If you find yourself in this situation on the regular, then maybe you might need a change in your approach. Maybe the Pomodoro Technique is just what you need.
The What
The Pomodoro Technique is a strategy aimed at helping people who struggle to focus for long periods and have a short attention span. If you get easily distracted, the Pomodoro is definitely for you. Developed in the 1980s by a University student who struggled to focus on his studies and assignments, the Pomodoro Technique is a strategy for doing work in short stretches. Twenty-five minutes of focus broken up by five-minute breaks, with a longer break of 15-30 minutes after every fourth stretch.
It’s a technique that’s applicable beyond revision and can be applied to how you work, manage tasks, and helps you completely remove procrastination as a problem—which is an issue many of us deal with, especially when it comes to those things we just don’t want to do. By breaking tasks down into smaller, more manageable chunks to deal with systematically, that mountain in front of you is reduced to a series of steps. It makes you more efficient, mitigates distraction and ultimately makes you much more accountable to yourself.
The How
The Pomodoro Technique is designed to get work done while preventing the chance of overwhelm or the temptation of distraction. It works best with a bit of preparation and with a timer beside you (that timer should not be your phone, we’re here to remove distractions not add them). To prepare, make a list of the tasks or a single large task broken down into smaller ones. Assemble everything you need and remove anything you don’t. What you’re going to do is flip your perspective from sitting down for the long haul and instead stack a series of small wins through short bursts of focused work with breaks in between.
Once you’re ready, the process is fairly straightforward:
STEP ONE: Choose the task.
STEP TWO: Set your timer and work ONLY on that singular task.
STEP THREE: Once the timer goes off take a five-minute break. Stretch your legs, grab a drink, or check your phone.
STEP FOUR: Repeat steps one to three FOUR times.

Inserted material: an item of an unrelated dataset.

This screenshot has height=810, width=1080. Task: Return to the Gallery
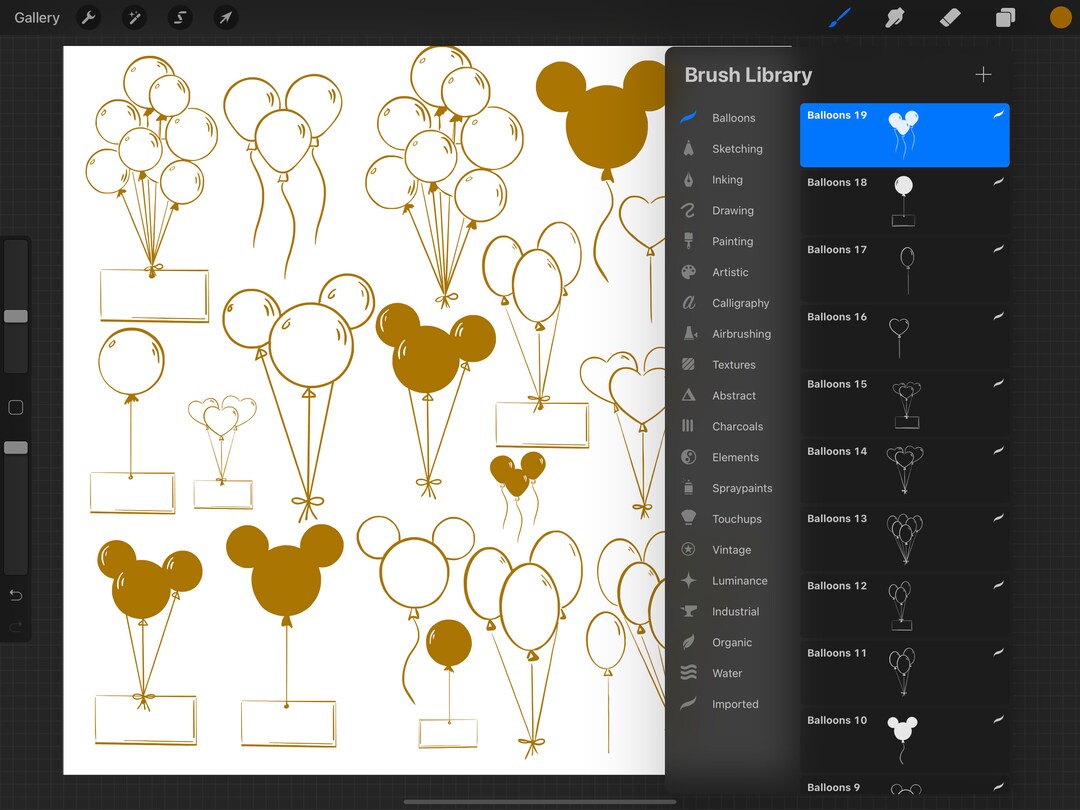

STEP FIVE: Take a longer break of between fifteen and thirty minutes. Have some lunch, walk the dog or meditate.
Keep working through the steps like a cycle as you progress through your to-do list, and you’ll soon find yourself racing through it. It may seem deceptively simple, but that’s why it works. The idea behind this method is that the timer instills a sense of urgency. Instead of sitting back with the whole day ahead of you, finding ways to put off the work, time is turned against you. The breaks are there to help you catch your breath and not burn out.
If a task overruns, simply pick it up on the next interval, while if you have tasks that you know won’t take long at all, group them. If you have a sudden revelation of something that needs doing, simply make a note and add it to the list to do later, don’t ruin your momentum by diving into that task immediately. And of course, there are always moments of unavoidable interruption. Whether it’s a knock at the door or being informed of an important phone call, it’s not the end of the world. Simply take that break there, and then start fresh with a new interval from there.